Pixel coordinate grounding data:
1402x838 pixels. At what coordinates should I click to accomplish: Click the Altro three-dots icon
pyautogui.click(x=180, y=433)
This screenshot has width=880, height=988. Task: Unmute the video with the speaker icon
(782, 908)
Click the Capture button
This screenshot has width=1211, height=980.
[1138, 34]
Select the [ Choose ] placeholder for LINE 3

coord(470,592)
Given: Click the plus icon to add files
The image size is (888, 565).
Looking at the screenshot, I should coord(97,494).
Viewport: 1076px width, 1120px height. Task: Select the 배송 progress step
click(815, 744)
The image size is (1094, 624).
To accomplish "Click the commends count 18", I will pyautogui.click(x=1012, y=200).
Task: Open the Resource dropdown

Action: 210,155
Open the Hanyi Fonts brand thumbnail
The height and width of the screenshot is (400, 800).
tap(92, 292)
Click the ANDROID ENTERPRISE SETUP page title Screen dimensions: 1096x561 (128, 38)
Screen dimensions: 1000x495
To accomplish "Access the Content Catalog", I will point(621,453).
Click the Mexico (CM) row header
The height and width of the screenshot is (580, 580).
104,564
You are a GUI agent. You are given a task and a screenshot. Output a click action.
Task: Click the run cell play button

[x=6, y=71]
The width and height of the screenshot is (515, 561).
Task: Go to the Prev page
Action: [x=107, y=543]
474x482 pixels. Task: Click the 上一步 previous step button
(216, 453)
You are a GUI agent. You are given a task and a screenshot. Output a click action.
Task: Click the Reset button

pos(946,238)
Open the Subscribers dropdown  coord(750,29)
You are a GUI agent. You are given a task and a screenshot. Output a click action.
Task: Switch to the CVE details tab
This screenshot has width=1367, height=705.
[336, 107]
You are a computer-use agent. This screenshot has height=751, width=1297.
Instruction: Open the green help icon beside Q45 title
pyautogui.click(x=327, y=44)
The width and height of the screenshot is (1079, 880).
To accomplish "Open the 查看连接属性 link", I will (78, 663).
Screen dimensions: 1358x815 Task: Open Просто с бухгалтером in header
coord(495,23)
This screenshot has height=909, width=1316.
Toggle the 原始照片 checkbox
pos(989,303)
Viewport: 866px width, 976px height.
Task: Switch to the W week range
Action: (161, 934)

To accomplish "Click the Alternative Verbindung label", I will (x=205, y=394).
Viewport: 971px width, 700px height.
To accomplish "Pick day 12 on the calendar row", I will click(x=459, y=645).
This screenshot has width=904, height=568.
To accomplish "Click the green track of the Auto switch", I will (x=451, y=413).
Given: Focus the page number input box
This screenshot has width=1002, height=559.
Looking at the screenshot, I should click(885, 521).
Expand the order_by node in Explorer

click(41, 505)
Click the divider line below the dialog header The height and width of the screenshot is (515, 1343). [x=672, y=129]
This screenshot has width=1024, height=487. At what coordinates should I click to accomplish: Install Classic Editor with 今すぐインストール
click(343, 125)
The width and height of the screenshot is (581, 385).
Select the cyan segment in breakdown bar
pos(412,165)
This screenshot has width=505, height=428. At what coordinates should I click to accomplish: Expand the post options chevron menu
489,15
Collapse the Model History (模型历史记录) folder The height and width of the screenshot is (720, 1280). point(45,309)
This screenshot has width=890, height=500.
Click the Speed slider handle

*WORK ITEM*.
Please reproduce the lines from the line with "The height and width of the screenshot is (400, 800)." to the line with "Viewport: 971px width, 700px height.", both ends included, exactly as they appear above.

*RESPONSE TO THIS EXERCISE*.
The height and width of the screenshot is (400, 800).
tap(92, 292)
Click the ANDROID ENTERPRISE SETUP page title Screen dimensions: 1096x561 (128, 38)
Screen dimensions: 1000x495
To accomplish "Access the Content Catalog", I will point(621,453).
Click the Mexico (CM) row header
The height and width of the screenshot is (580, 580).
104,564
You are a GUI agent. You are given a task and a screenshot. Output a click action.
Task: Click the run cell play button

[x=6, y=71]
The width and height of the screenshot is (515, 561).
Task: Go to the Prev page
Action: [x=107, y=543]
474x482 pixels. Task: Click the 上一步 previous step button
(216, 453)
You are a GUI agent. You are given a task and a screenshot. Output a click action.
Task: Click the Reset button

pos(946,238)
Open the Subscribers dropdown  coord(750,29)
You are a GUI agent. You are given a task and a screenshot. Output a click action.
Task: Switch to the CVE details tab
This screenshot has width=1367, height=705.
[336, 107]
You are a computer-use agent. This screenshot has height=751, width=1297.
Instruction: Open the green help icon beside Q45 title
pyautogui.click(x=327, y=44)
The width and height of the screenshot is (1079, 880).
To accomplish "Open the 查看连接属性 link", I will (78, 663).
Screen dimensions: 1358x815 Task: Open Просто с бухгалтером in header
coord(495,23)
This screenshot has height=909, width=1316.
Toggle the 原始照片 checkbox
pos(989,303)
Viewport: 866px width, 976px height.
Task: Switch to the W week range
Action: (161, 934)

To accomplish "Click the Alternative Verbindung label", I will (x=205, y=394).
Viewport: 971px width, 700px height.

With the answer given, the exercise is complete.